[Collected data]
- Opening Delimiter -
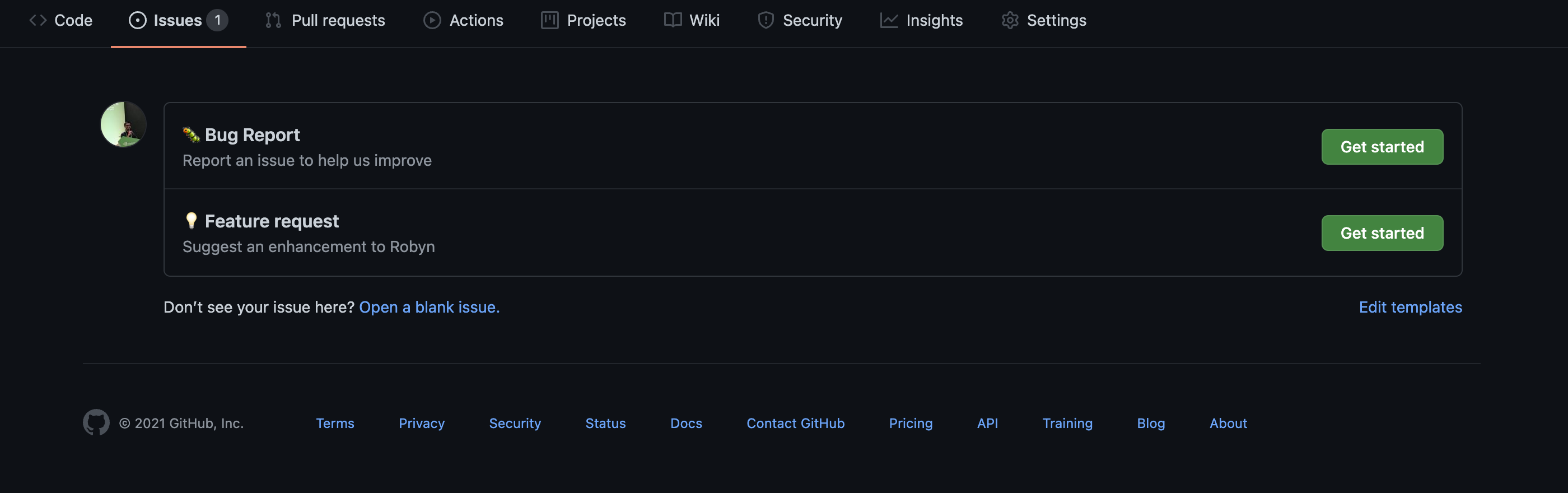Open repository Settings tab
The height and width of the screenshot is (493, 1568).
pos(1044,20)
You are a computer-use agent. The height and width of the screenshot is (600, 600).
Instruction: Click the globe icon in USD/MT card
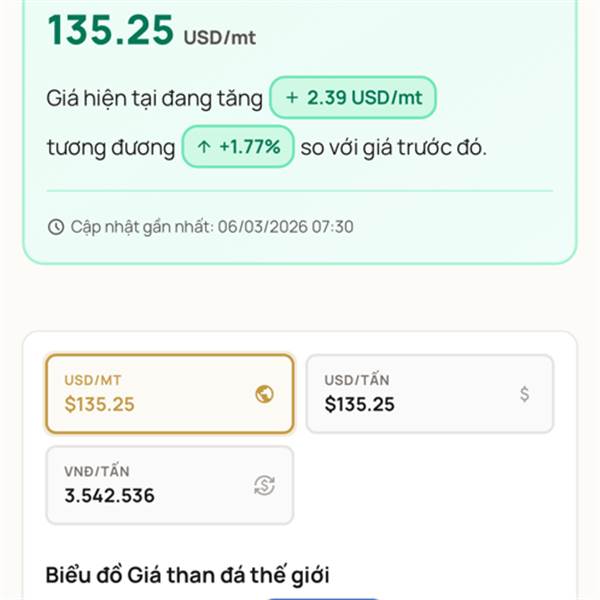click(265, 394)
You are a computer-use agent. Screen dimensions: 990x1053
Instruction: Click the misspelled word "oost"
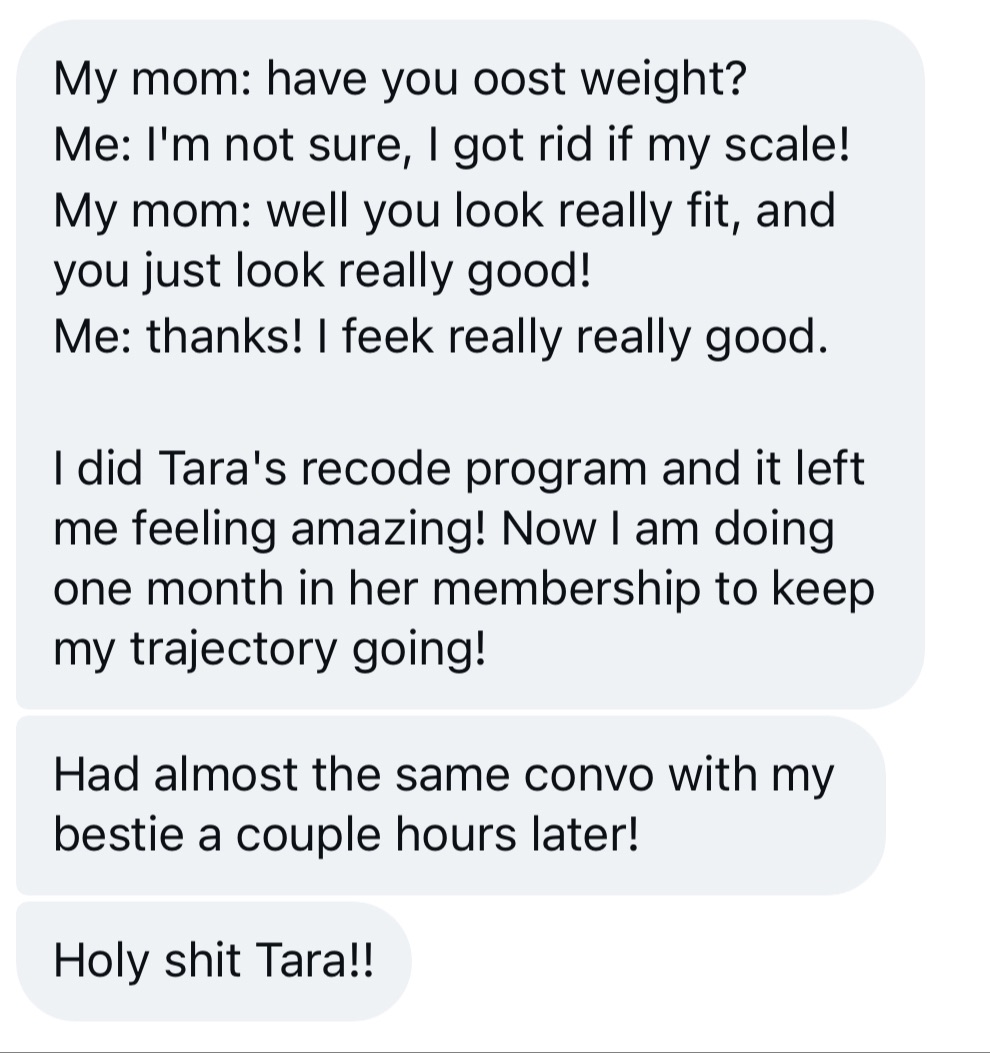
- Closing Delimiter -
> _PROBLEM TO SOLVE_
In the entries above, find the line containing "Instruction: Click the globe", then please retype it and every line after it through the last, exactly as written, omitting pictures.

> _RESPONSE TO THE TASK_
Instruction: Click the globe icon in USD/MT card
click(265, 394)
You are a computer-use agent. Screen dimensions: 990x1053
Instruction: Click the misspelled word "oost"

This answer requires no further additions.